Desejo de surpreender
Guida Vianna e Silvia Buarque em A Menina Escorrendo dos Olhos da Mãe (Foto: Nil Caniné)
Registros distintos atravessam a dramaturgia e a encenação de A Menina Escorrendo dos Olhos da Mãe, peça de Daniela Pereira de Carvalho dirigida por Leonardo Netto, atualmente em cartaz no Teatro Poeirinha. O texto evidencia proximidade com a vertente realista por meio de flagrantes de confronto entre mães e filhas, apresentados em linguagem cotidiana. As personagens trazem à tona vivências extremadas, mas facilmente reconhecíveis pelo público, relacionadas à incompreensão, falta de aceitação e incapacidade de lidar com as especificidades alheias. A peça pertence a uma tradição dramatúrgica voltada para o ajuste de contas, filiação perceptível em situações de embate que levam à exposição de verdades até então ocultadas, de fatos que permaneceram interditados durante longo período.
Daniela Pereira de Carvalho relativiza essa linha realista – mas sem se desconectar dela – através de arroubos poéticos que irrompem em dados instantes, particularmente nos de breve narração, e de um corte seco na transição entre as duas partes bem definidas dentro do texto. Essas partes, localizadas em épocas variadas, são interligadas pelos elos familiares entre personagens femininas de gerações diversas, portadoras de visões de mundo divergentes. Entre elas despontam conflitos e tentativas de estabelecer ou ressuscitar vínculos afetivos. Há referência a uma outra camada de tempo, anterior às ações da peça e evocada por meio de palavras, que remete à juventude desestabilizada de uma das personagens.
Essa estrutura intencionalmente partida faz com que as atrizes – Guida Vianna e Silvia Buarque – interpretem, cada uma, duas mulheres de uma família. A ideia de ter as mesmas atrizes em personagens diferentes, apesar de essa mudança não ocorrer dentro de um único segmento do texto, é mais um elemento que suaviza – sem, contudo, anular – a adesão da peça à gramática realista.
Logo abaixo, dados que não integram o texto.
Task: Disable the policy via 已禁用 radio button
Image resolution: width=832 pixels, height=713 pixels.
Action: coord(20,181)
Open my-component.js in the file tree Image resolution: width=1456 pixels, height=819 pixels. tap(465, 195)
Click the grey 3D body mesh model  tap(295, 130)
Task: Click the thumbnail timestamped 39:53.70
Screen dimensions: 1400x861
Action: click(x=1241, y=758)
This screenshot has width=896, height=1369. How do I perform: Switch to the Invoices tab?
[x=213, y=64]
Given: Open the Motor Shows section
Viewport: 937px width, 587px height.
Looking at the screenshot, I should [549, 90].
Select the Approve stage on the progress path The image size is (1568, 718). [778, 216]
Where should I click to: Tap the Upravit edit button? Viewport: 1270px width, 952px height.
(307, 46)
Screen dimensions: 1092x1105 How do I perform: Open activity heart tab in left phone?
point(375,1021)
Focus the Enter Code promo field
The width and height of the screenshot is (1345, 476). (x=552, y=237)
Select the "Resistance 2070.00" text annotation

Seja como for, a interação entre as personagens, ainda que considerando a excepcionalidade dos acontecimentos descortinados, está atrelada à fala do dia a dia. A concepção estética do espetáculo parece caminhar separadamente da peça. Ronald Teixeira propõe uma ambientação, bonita em si, distante da esfera cotidiana que marca o enfrentamento entre as personagens. A espacialidade – tomada por janelas e portas suspensas, folhas secas e malas (essas últimas, aliás, traduções imagéticas recorrentes em abordagens ligadas à passagem do tempo) – tende a seduzir a plateia, acomodada nas laterais do Teatro Poeirinha, com a cena disposta no centro.
A criação visual de uma montagem não precisa necessariamente obedecer às indicações da peça e nem deve se limitar a ser uma reprodução fidedigna desta. Em A Menina Escorrendo dos Olhos da Mãe, porém, a cenografia e os figurinos (a cargo de Ronald) dão a impressão de terem sido pensados para gerar não uma fricção, um atrito, e sim um certo efeito de contraste em relação à peça. Os figurinos (em especial, o usado por Guida Vianna na primeira parte) se impõem no espetáculo ao invés de se integrarem ao todo de maneira orgânica.
Leonardo Netto não resolveu esse descompasso, o que torna a encenação desagregada. Mas o diretor se mostra habilidoso na condução das atrizes. Guida Vianna, atriz de voz contundente e construções físicas realçadas, alcança notável interiorização, principalmente na segunda parte do espetáculo, quando projeta a ansiedade e a angústia da mãe, a carga de não-dito, por meio de olhar lancinante. Silvia Buarque dá vazão à agressividade e à receptividade das filhas em cada uma das partes sem incorrer em oposições reducionistas.
A Menina Escorrendo dos Olhos da Mãe é um espetáculo movido pelo desejo de surpreender a plateia, a julgar por uma assinatura estética envolvente, mas algo arbitrária, e por uma história que esconde um segredo, mas antecipado pelo espectador antes da revelação. Há, em todo caso, momentos em que Daniela Pereira de Carvalho transmite as experiências dolorosas que assombram as personagens através de poética delicada. O título da peça sinaliza essa qualidade, também presente em proposições artísticas, a exemplo das sutis gradações da iluminação de Paulo Cesar Medeiros, que compõem o espetáculo.
A Menina Escorrendo dos Olhos da Mãe – Texto de Daniela Pereira de Carvalho. Direção de Leonardo Netto. Com Guida Vianna e Silvia Buarque. Teatro Poeirinha (R. São João Batista, 104). De qui. a sáb. às 20h, dom. às 19h. Ingressos: R$ 80,00 e R$ 40,00 (meia-entrada).